### [Task to carry out]
Every entry below is to be copied exactly, apart from any picture it holds.

[Data excerpts]
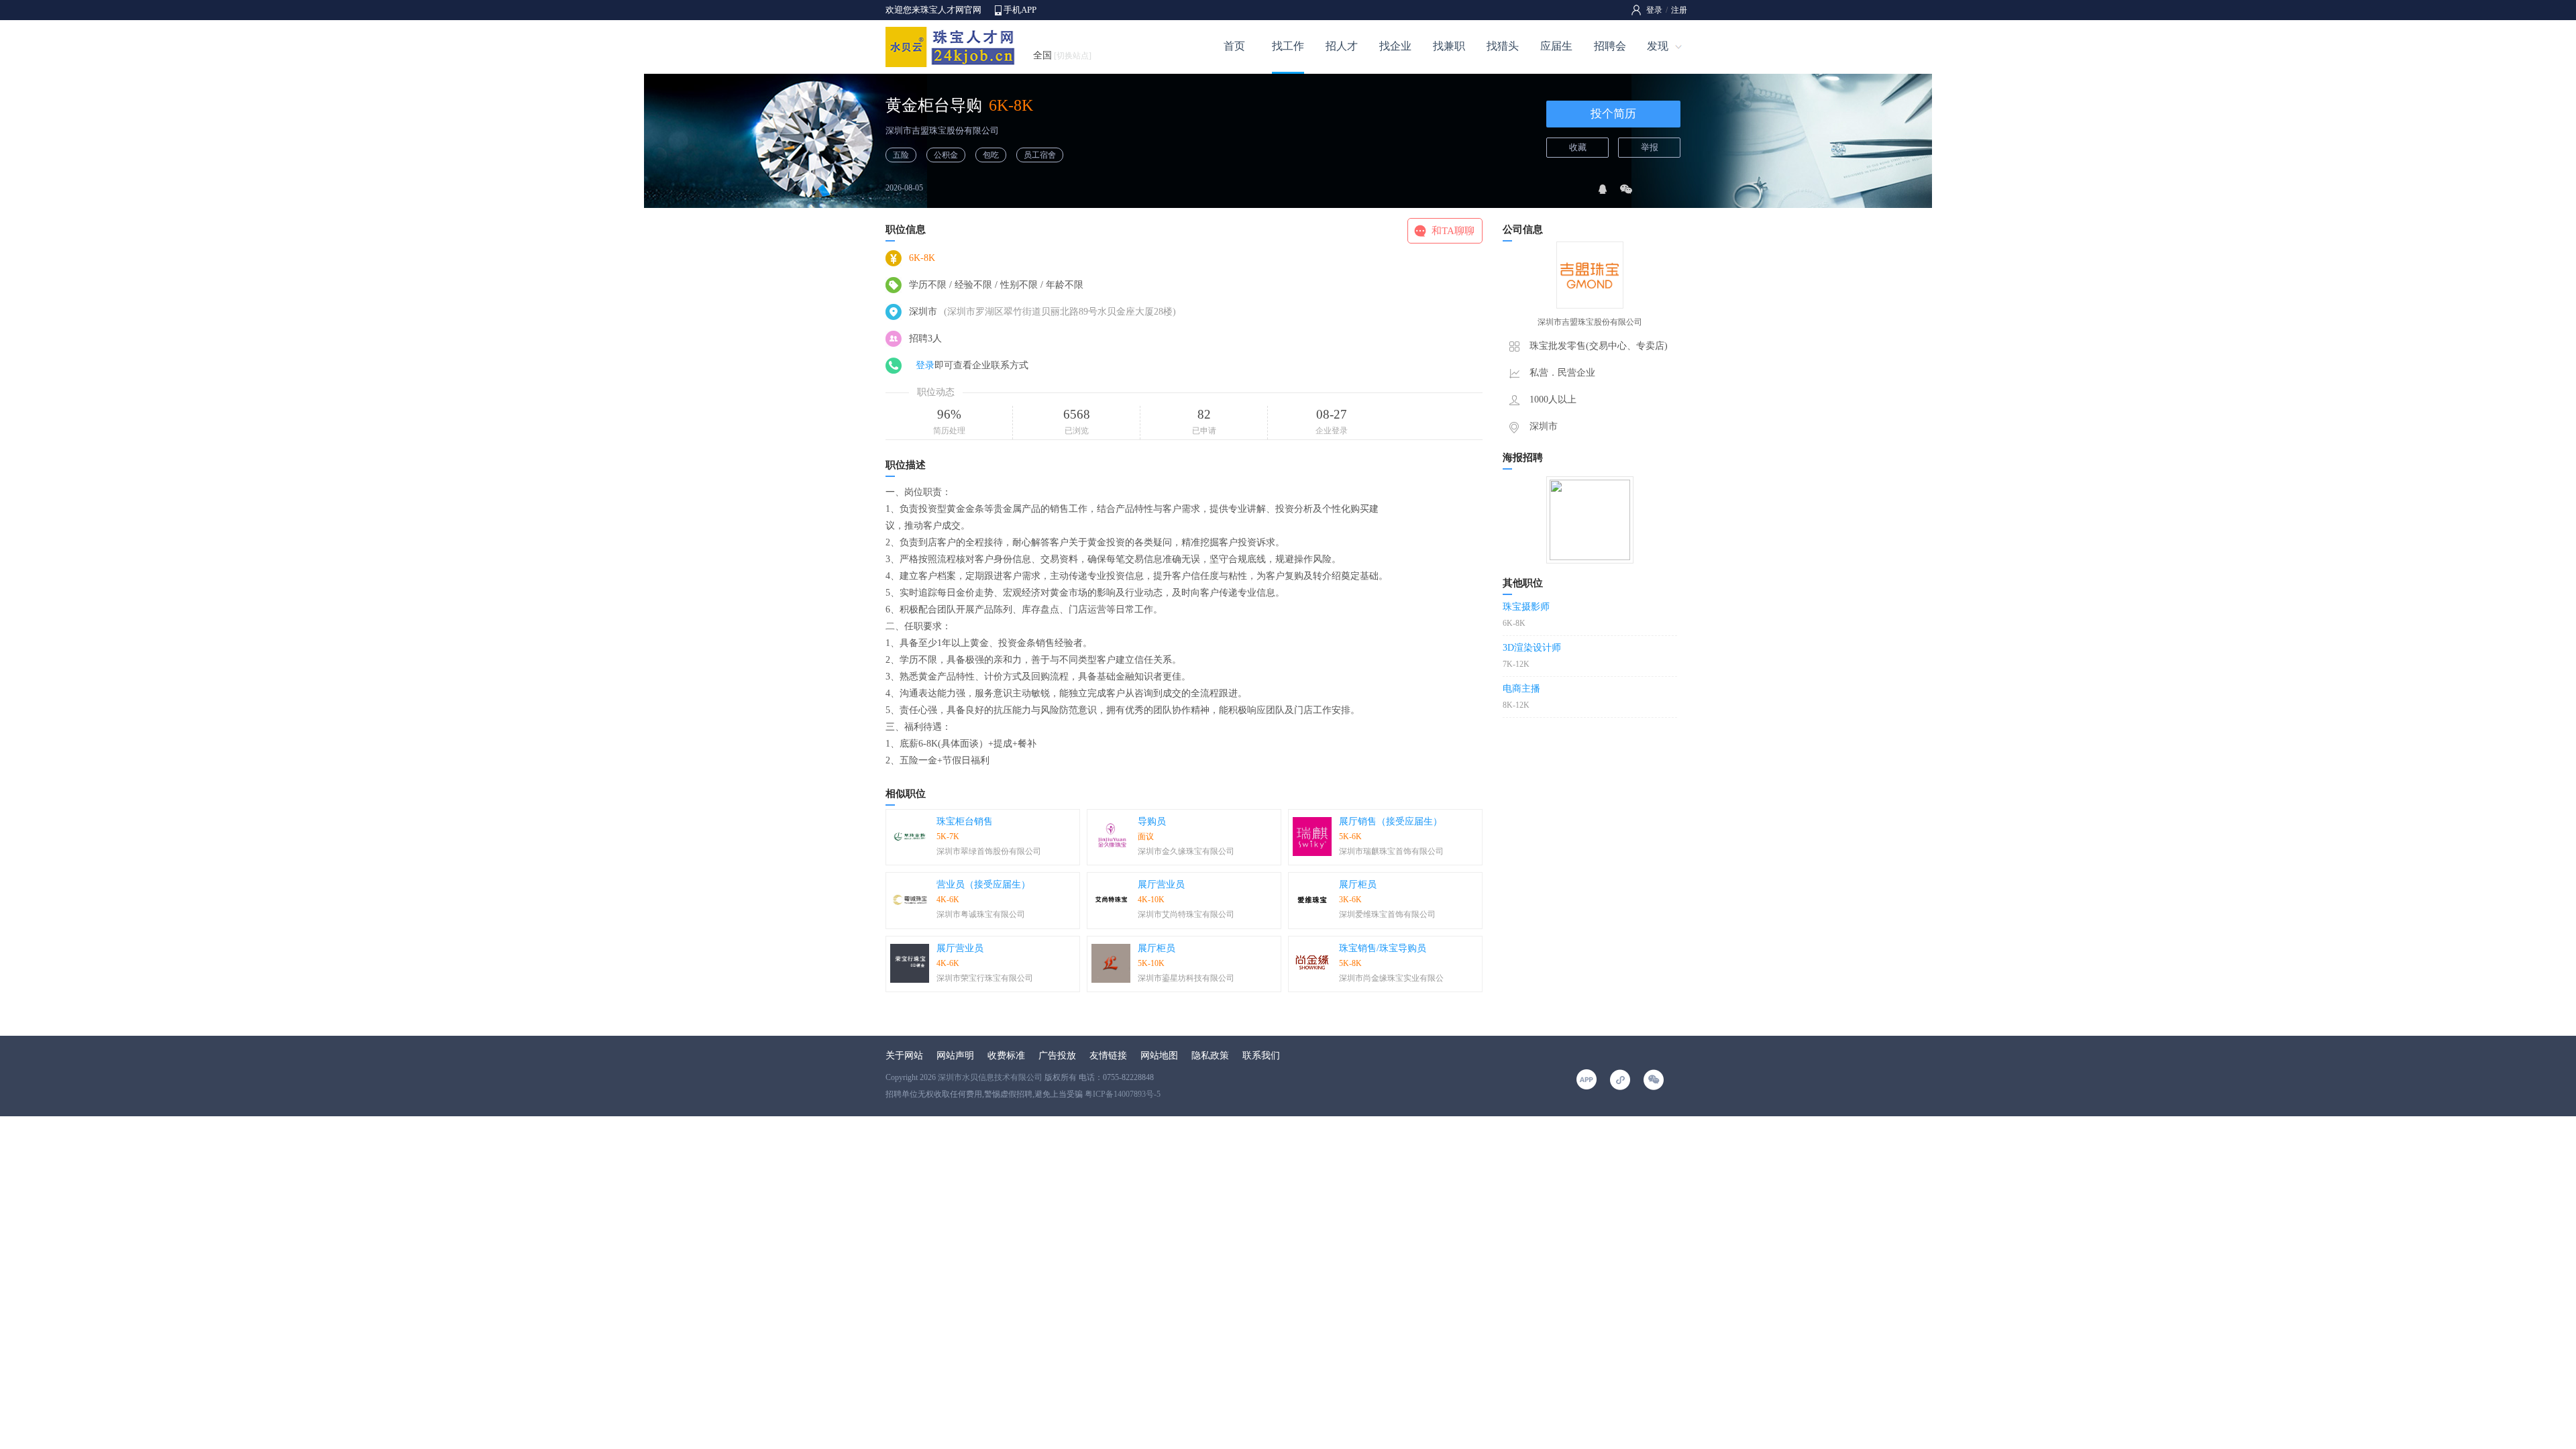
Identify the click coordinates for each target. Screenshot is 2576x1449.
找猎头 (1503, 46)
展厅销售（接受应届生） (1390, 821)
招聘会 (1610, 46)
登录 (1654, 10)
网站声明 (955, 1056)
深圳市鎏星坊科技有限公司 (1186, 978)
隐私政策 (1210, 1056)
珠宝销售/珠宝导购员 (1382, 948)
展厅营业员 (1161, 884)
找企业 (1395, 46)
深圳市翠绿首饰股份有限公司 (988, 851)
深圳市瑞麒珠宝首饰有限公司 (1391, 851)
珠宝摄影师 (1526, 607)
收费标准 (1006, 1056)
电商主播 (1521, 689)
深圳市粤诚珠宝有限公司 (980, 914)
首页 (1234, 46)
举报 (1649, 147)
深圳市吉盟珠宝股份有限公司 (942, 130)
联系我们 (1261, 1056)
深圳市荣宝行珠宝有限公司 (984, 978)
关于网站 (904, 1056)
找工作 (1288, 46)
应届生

### [Solution to the problem]
Identify the click coordinates for each target. Screenshot is 2576x1449.
找猎头 (1503, 46)
展厅销售（接受应届生） (1390, 821)
招聘会 (1610, 46)
登录 (1654, 10)
网站声明 (955, 1056)
深圳市鎏星坊科技有限公司 (1186, 978)
隐私政策 (1210, 1056)
珠宝销售/珠宝导购员 (1382, 948)
展厅营业员 (1161, 884)
找企业 (1395, 46)
深圳市翠绿首饰股份有限公司 (988, 851)
深圳市瑞麒珠宝首饰有限公司 (1391, 851)
珠宝摄影师 (1526, 607)
收费标准 (1006, 1056)
电商主播 (1521, 689)
深圳市粤诚珠宝有限公司 (980, 914)
首页 (1234, 46)
举报 (1649, 147)
深圳市吉盟珠宝股份有限公司 (942, 130)
联系我们 (1261, 1056)
深圳市荣宝行珠宝有限公司 (984, 978)
关于网站 (904, 1056)
找工作 (1288, 46)
应届生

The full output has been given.